Land Trust News

Kelly Kountz Photo / Courtesy of Gallatin Valley Land Trust

Forced Access Bill Killed; Legislative Session Half Over

      Thanks to a strong and diverse coalition of landowners, land trusts, agricultural organizations, local government and outdoor recreation groups, the House Fish, Wildlife & Parks Committee voted 13-5 on Feb. 23 to table HB 352. The actual vote would have been 14-4 but one committee’s proxy vote was incorrectly voted.

     HB 352 would have required that any publicly funded conservation easement program – state, local or federal – provide recreational access that was “reasonable and possible” for “enjoyment” of the public. The bill sought to allow unfettered public access to private land, and would have undermined agricultural conservation and county open land programs.

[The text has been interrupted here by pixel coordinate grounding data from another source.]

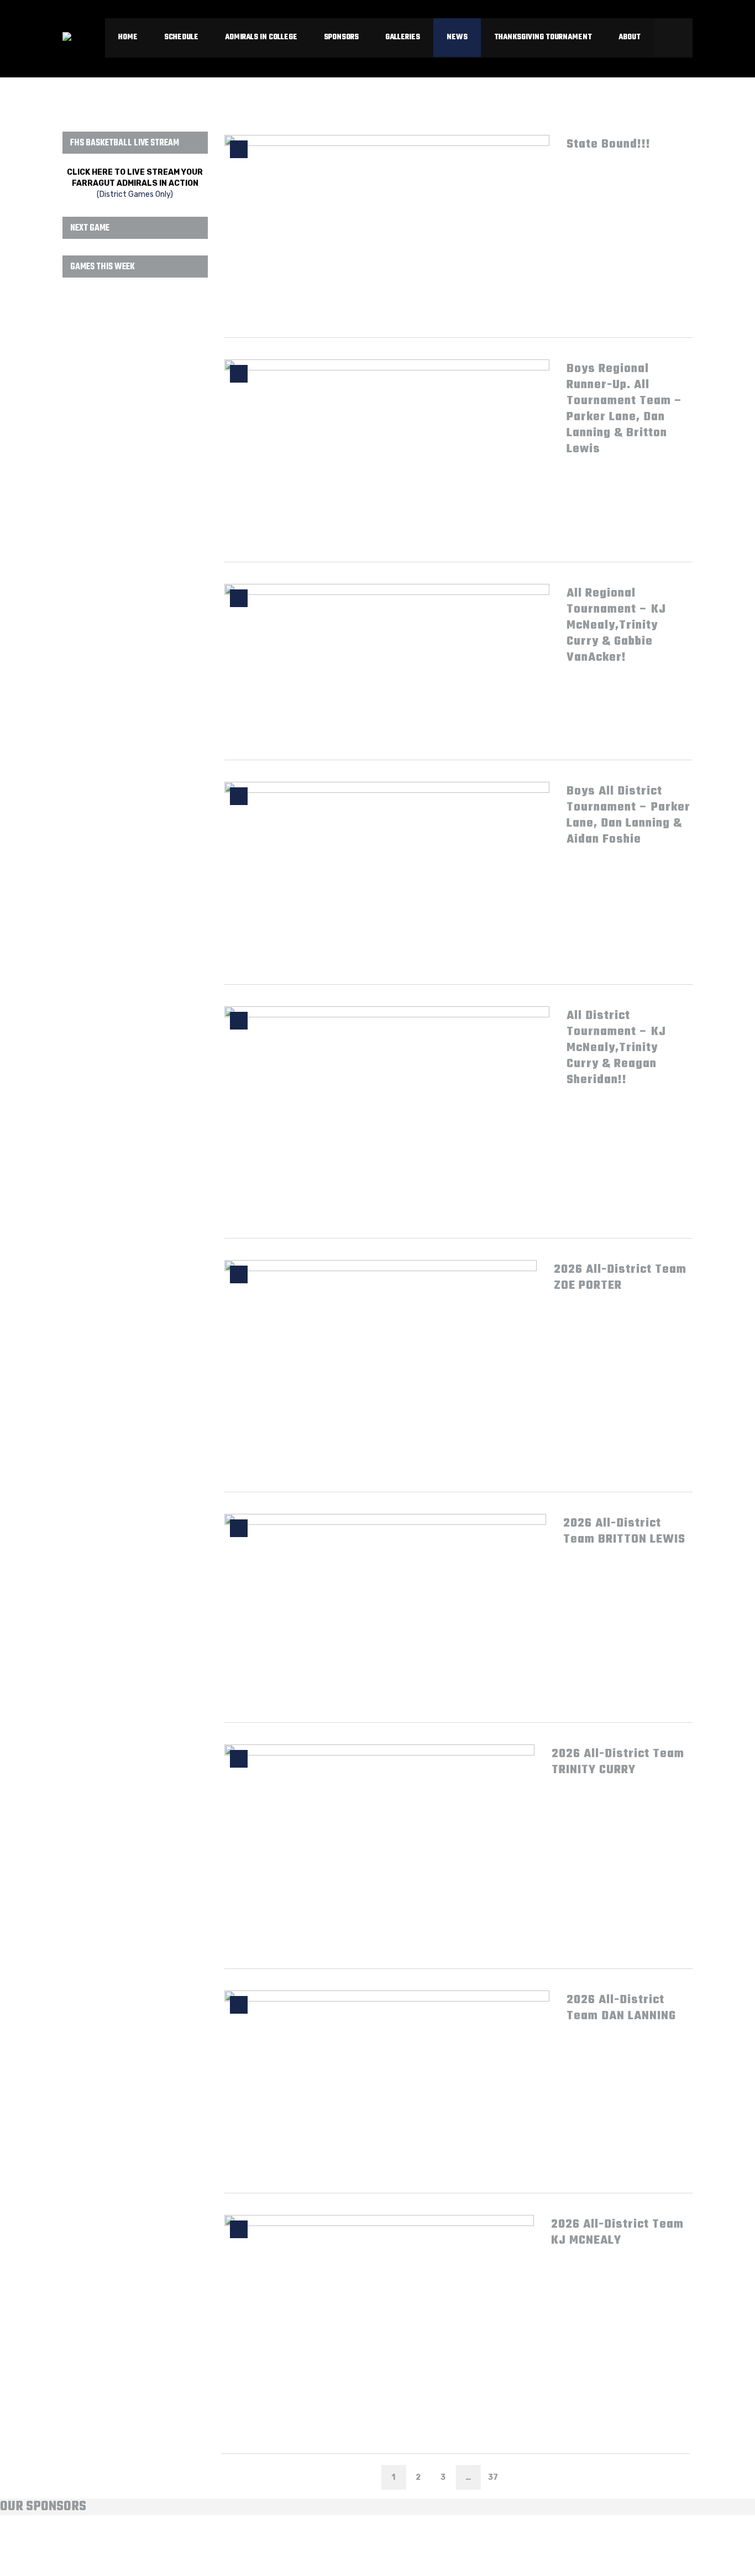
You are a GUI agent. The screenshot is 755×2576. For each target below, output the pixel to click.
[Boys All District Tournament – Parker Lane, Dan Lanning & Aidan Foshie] (387, 872)
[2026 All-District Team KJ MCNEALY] (379, 2320)
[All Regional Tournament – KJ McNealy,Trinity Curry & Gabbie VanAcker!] (387, 661)
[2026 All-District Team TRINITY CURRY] (379, 1845)
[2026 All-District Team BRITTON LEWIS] (385, 1607)
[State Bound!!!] (387, 225)
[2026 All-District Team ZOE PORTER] (380, 1365)
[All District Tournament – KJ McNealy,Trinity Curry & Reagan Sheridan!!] (387, 1111)
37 (493, 2477)
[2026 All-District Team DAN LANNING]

     Defeat of HB 352 shows the strength of the land trust community, and the strength of the partnerships land trusts have with landowners, farm and ranch organizations, and outdoor recreation groups. MALT extends a heartfelt Thank You to everyone who participated in the effort to defeat to HB 352. 

     The first half of the 2021 Montana Legislative Session wraps up on March 3. All committee actions for the first half of the session ended on Feb. 27. HB 352 is not the only Montana legislative bill or bill draft MALT and the land trust advocacy team is working on. HB 471 would deny nonprofit organizations the ability to purchase 161 acres or more of private land. The bill draft is aimed at the American Prairie Reserve but would also impact many MALT member organizations. The bill was not advanced at the legislative transmittal break, but is expected to surface during the second half of the legislative session.

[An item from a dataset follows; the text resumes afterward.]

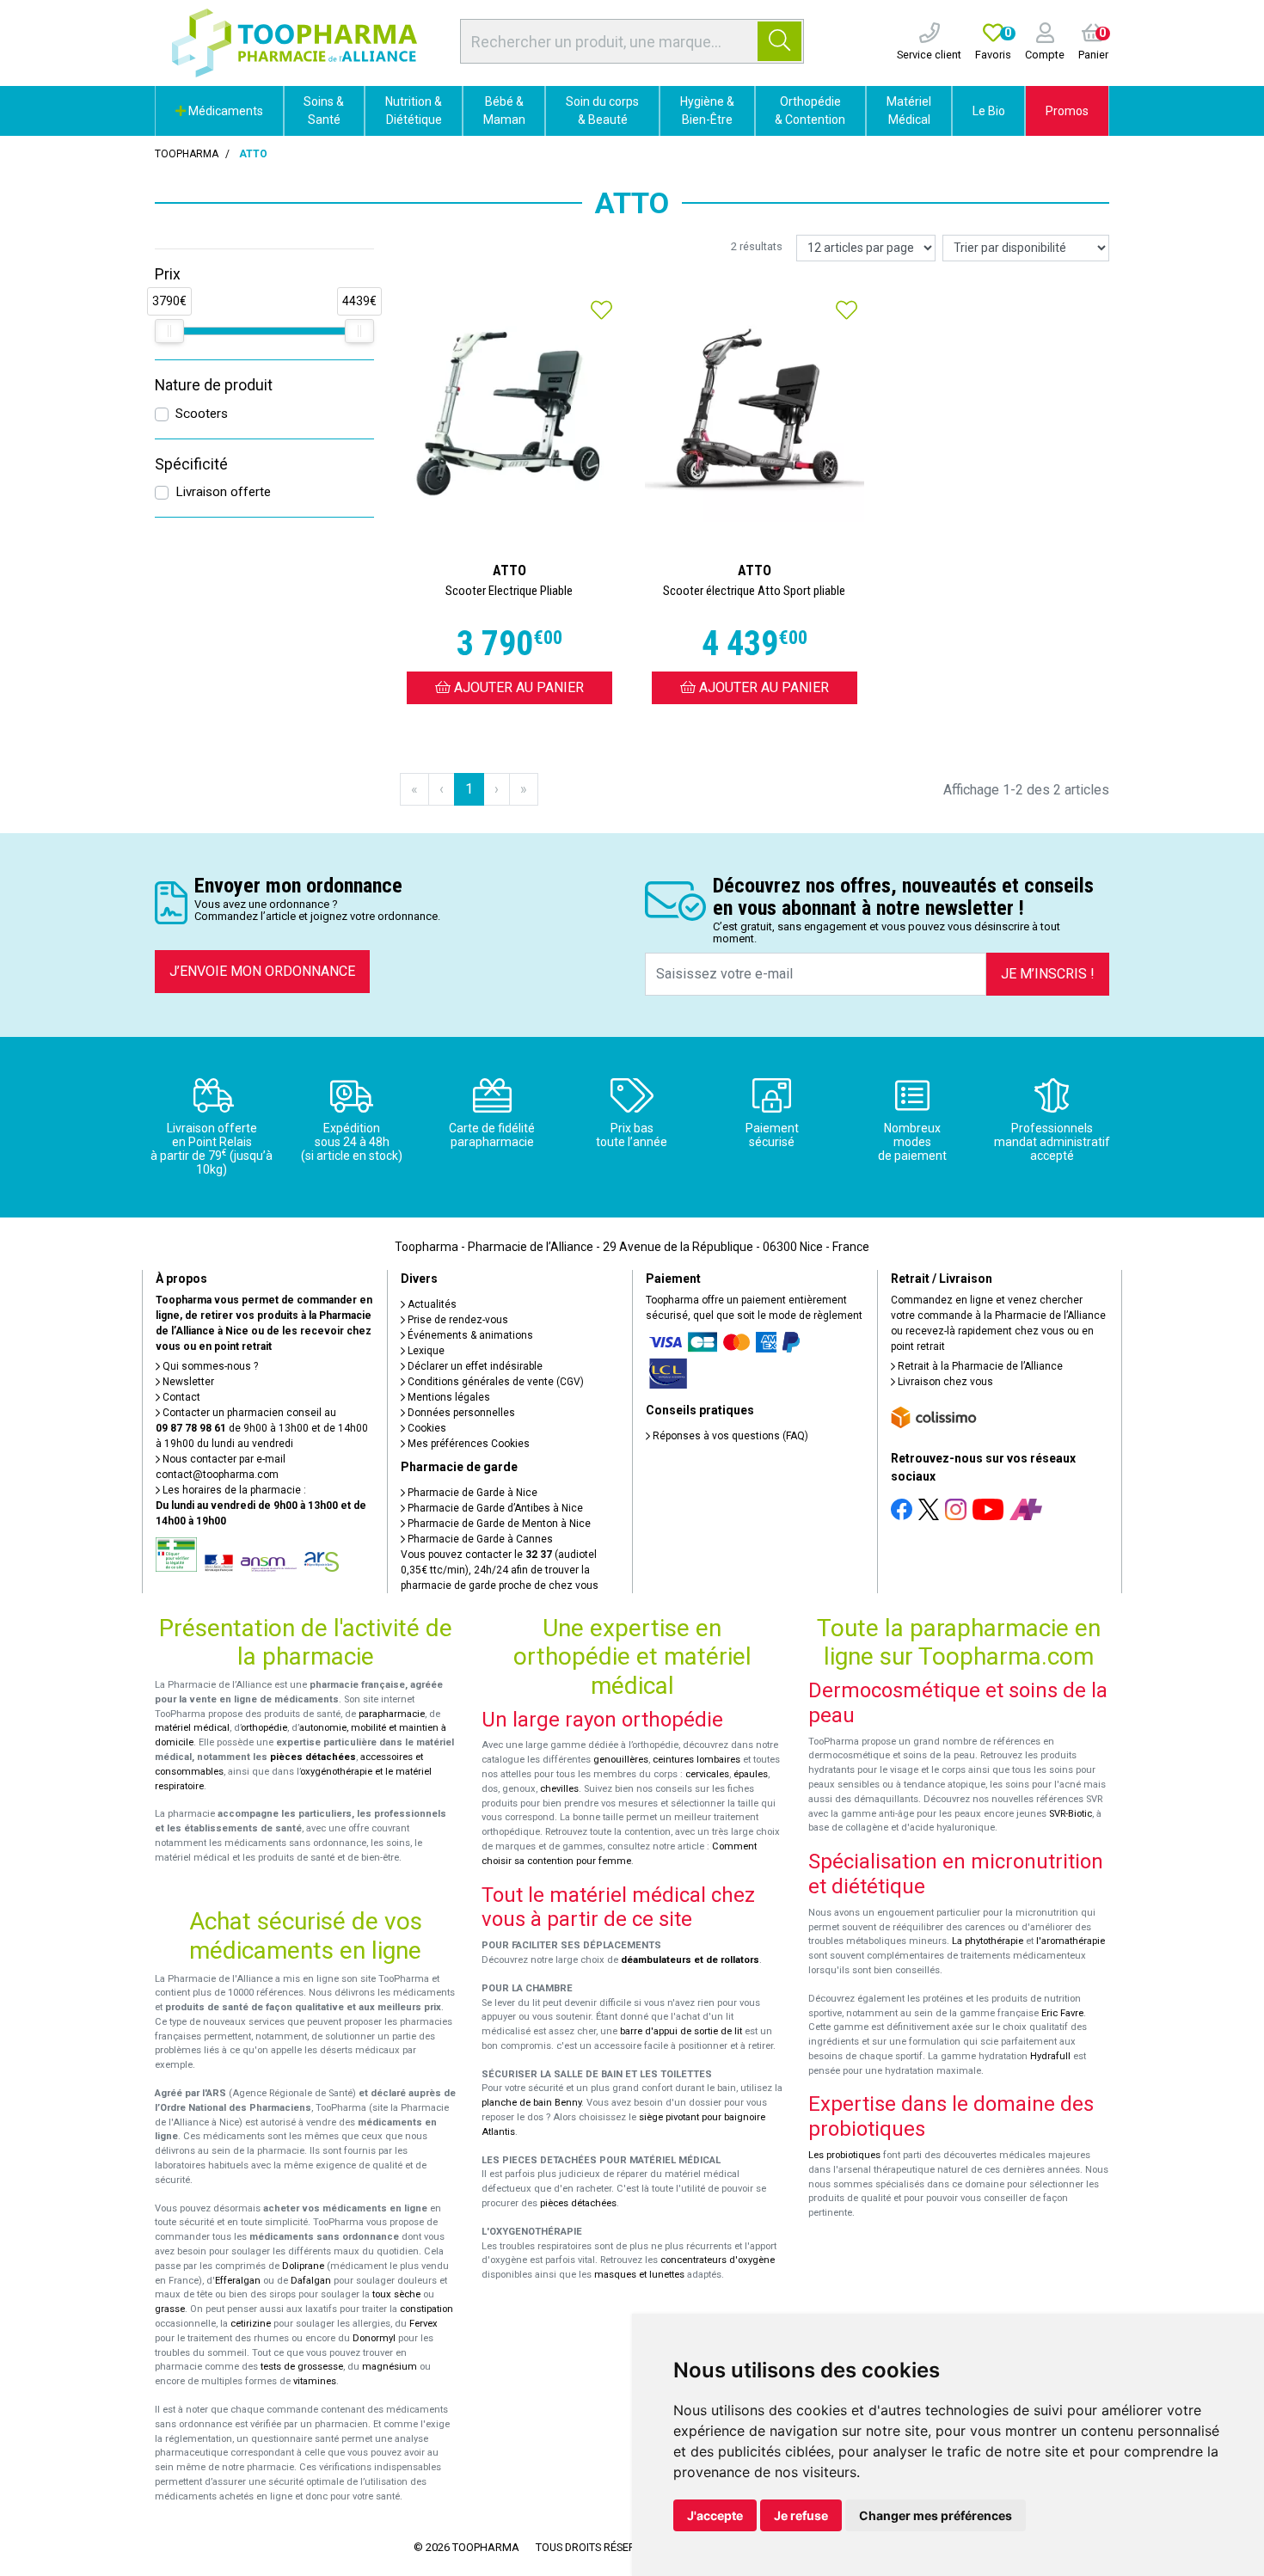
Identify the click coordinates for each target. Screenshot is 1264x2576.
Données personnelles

     Other potentially troublesome bill drafts – one that would have required county commission and gubernatorial approval of LWCF projects in Montana – look doubtful to advance to bill status. 

     MALT and attorney Andy Dana found themselves actively engaged with bill sponsors, other county officials, and a local bill drafter on a handful of proposed subdivision, zoning and growth policy bills or bill drafts. Three of the bill drafts sought to repeal the statement of intent section of the Montana open land statute (76-6-102), and MALT strongly opposed that repeal. Bill drafts that contained the repeal were not advanced, but it is an issue MALT will keep its eye on.

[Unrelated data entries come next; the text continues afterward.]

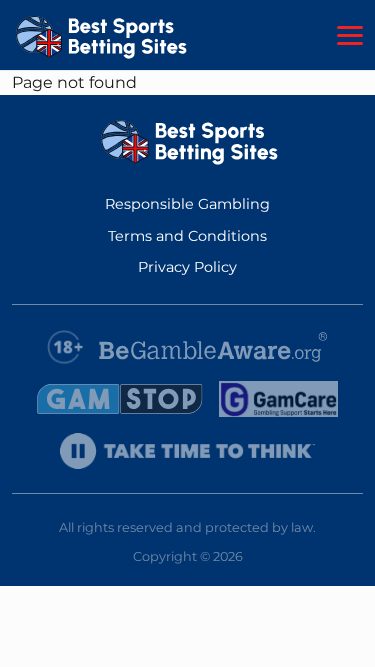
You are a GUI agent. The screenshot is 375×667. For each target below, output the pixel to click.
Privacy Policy (187, 267)
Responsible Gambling (187, 204)
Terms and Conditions (187, 236)
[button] (350, 36)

     MALT has also worked on a handful of other bills, including bills that would impact sage grouse conservation program funding and operations.  

     MALT extends a thank you to Mark Aagenes (TNC), Dick Dolan (TPL), and key members of the land trust advocacy team including Jon Sonju, Shane Scanlon and Darryl James. The advocacy team is looking forward to more successes during the second half of the legislative session.